#### ASSIGNMENT
Make an exact copy of the lines from the one holding "This screenshot has height=343, width=518." through the end of the entries below, both ends kept, and of nothing else. Exclude pictures.

[Pixel coordinate grounding data]
__________________________________________________

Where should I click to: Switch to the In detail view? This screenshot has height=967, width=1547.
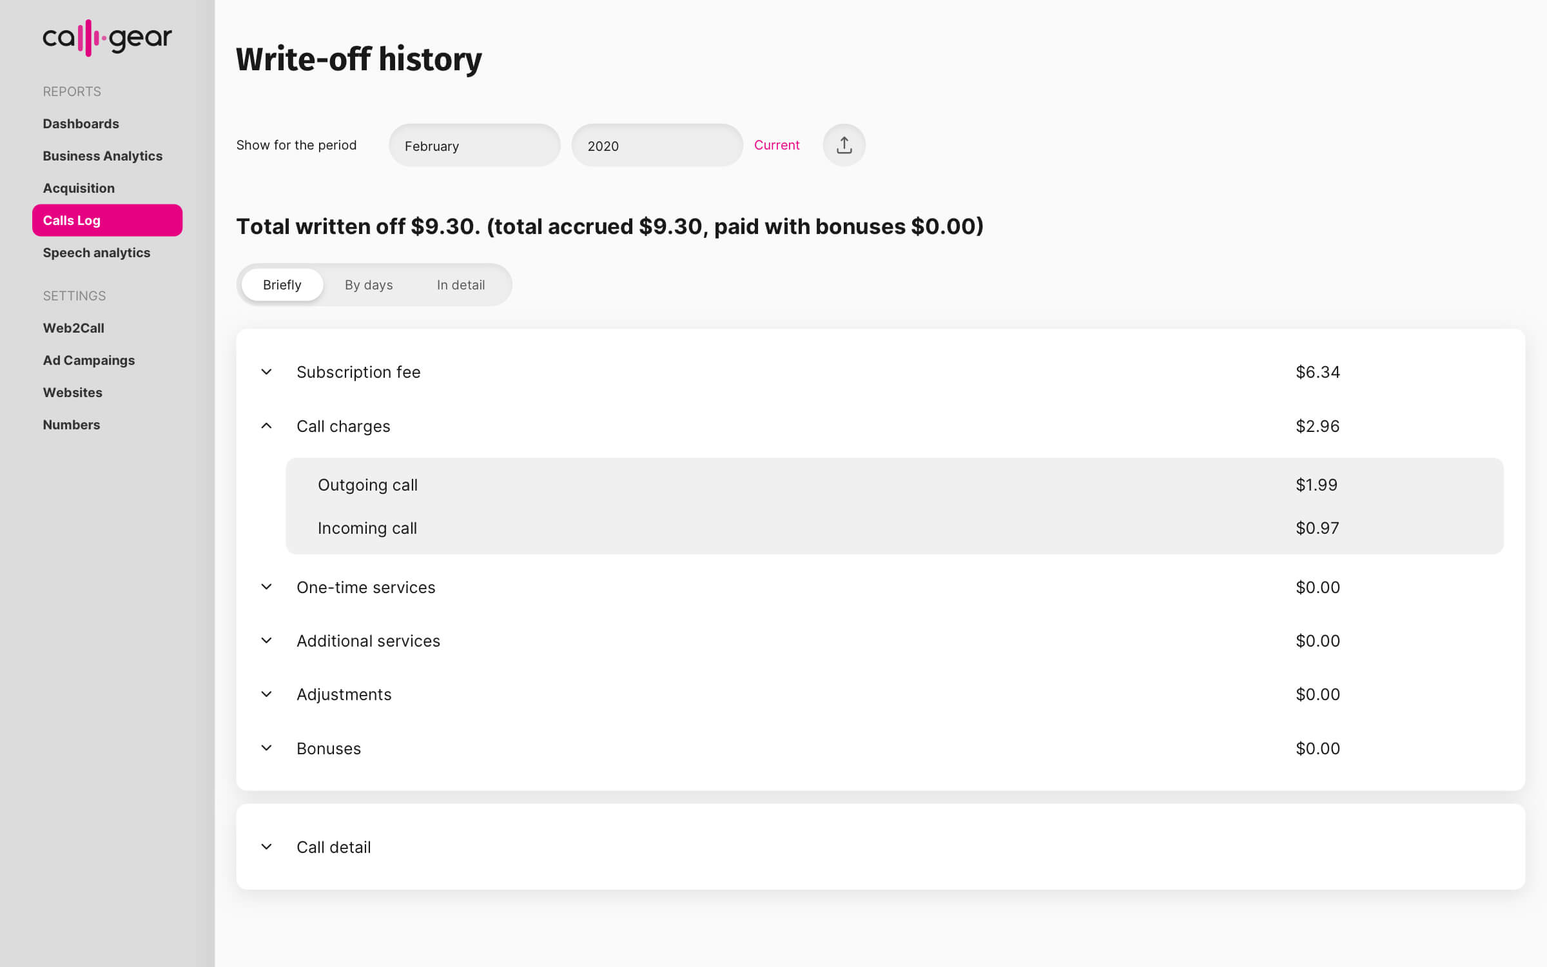point(460,285)
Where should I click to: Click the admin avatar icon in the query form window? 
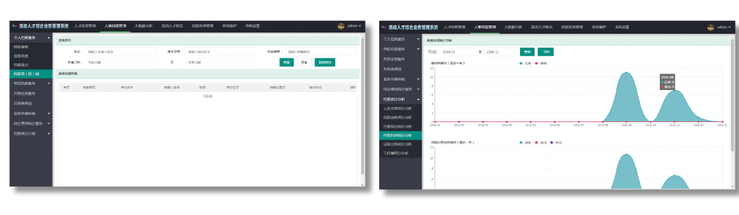coord(341,26)
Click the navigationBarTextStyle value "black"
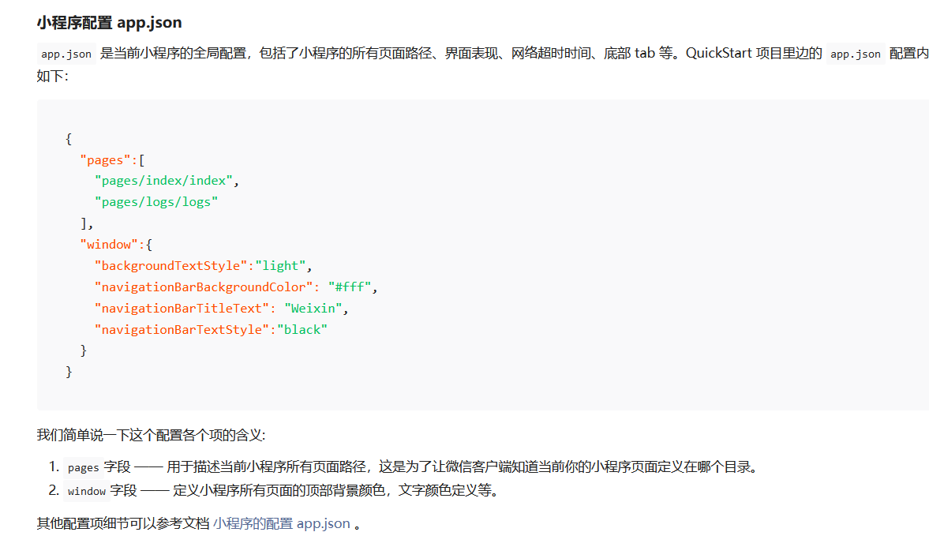Screen dimensions: 929x547 [303, 329]
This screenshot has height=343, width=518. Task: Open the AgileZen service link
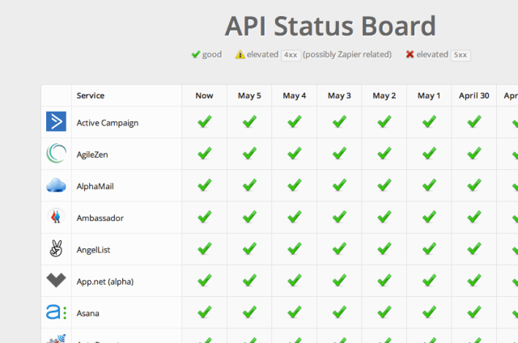(x=96, y=155)
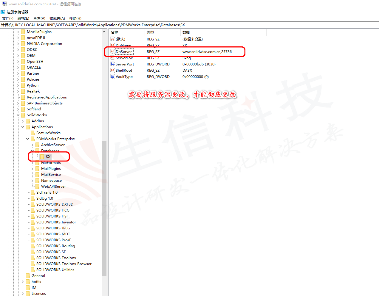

__________________________________________________

#### ANSWER
This screenshot has height=343, width=518. Task: Open the AgileZen service link
(x=96, y=155)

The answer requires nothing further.